Adidas Makes Sneakers from Ocean Waste

Adidas Makes Sneakers from Ocean Waste
Green Living

The importance of cleaning up our oceans has become a front-and-center issue, as it should be. From a 19-year-old’s creation of an ocean clean-up array meant to clean up the ‘Great Pacific Garbage Patch’ to the development of eco-friendly plastic alternatives, we’re all doing our best to save one of the most precious resources we have on this planet. In addition to the plastic trash, drift nets are cluttering the homes of countless marine animals. So now companies are working to help this problem.

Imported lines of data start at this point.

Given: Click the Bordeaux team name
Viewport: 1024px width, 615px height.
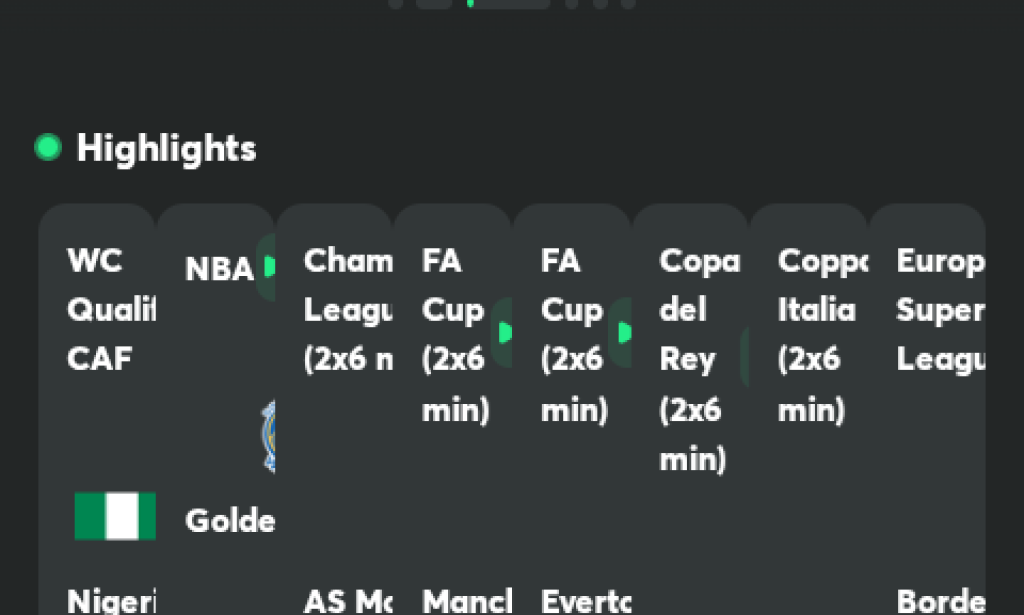Looking at the screenshot, I should (x=940, y=601).
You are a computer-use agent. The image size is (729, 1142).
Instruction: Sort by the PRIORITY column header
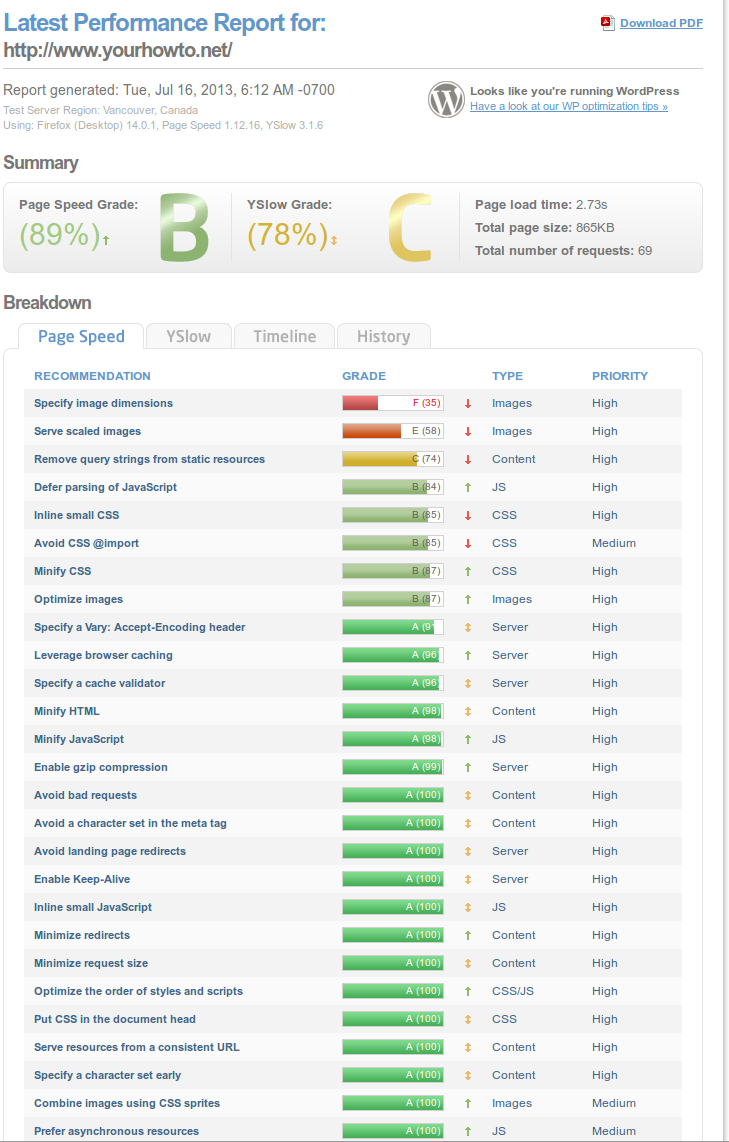620,377
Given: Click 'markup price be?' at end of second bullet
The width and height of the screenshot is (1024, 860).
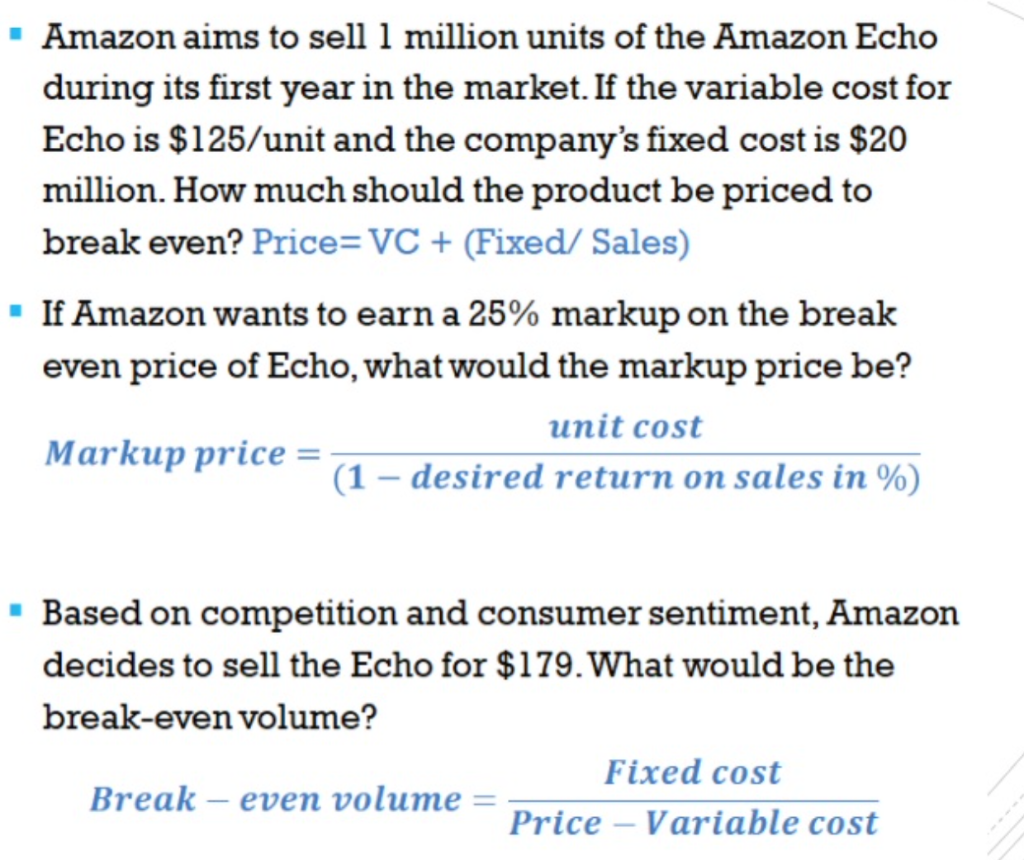Looking at the screenshot, I should tap(764, 366).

Scientists predict that all of our coral reef systems will be gone by 2025 if we don’t do something drastic to clean up our oceans. Captain Paul Watson brought the problem of drift nets in our oceans to the attention of Cyrill Gutsch, an award-winning designer.

Gutsch is the founder of a company known as Parley, “a collaboration space where creators, thinkers and leaders from art, film, music, fashion, technology and science partner up with major brands and environmentalists to raise awareness and to collaborate on projects that can end the destruction of the magic blue universe beneath us: Our Oceans.”

Infographic: This is Why We Need to Stop Using Plastic

The famous sneaker maker, Adidas, has now partnered with Parley for a collaboration to take ocean waste and transform it into clothing and sneakers.

Adidas created a world first with a shoe upper made entirely of yarns and filaments reclaimed and recycled from ocean waste and illegal deep-sea gillnets.”

Parley worked with an organization called Sea Shepherd to retrieve the nets after a 110-day expedition tracking an illegal poaching vessel, which culminated off the coast of West Africa.

The nets became the upper portion of the shoe, made entirely of yarns and filaments of that reclaimed ocean ‘trash.’

Though we still need to refrain from using plastic bottles, limit our eating of seafood, and stop littering with plastic bags and other plastic products, this is a great step toward making our oceans hospitable to marine life again.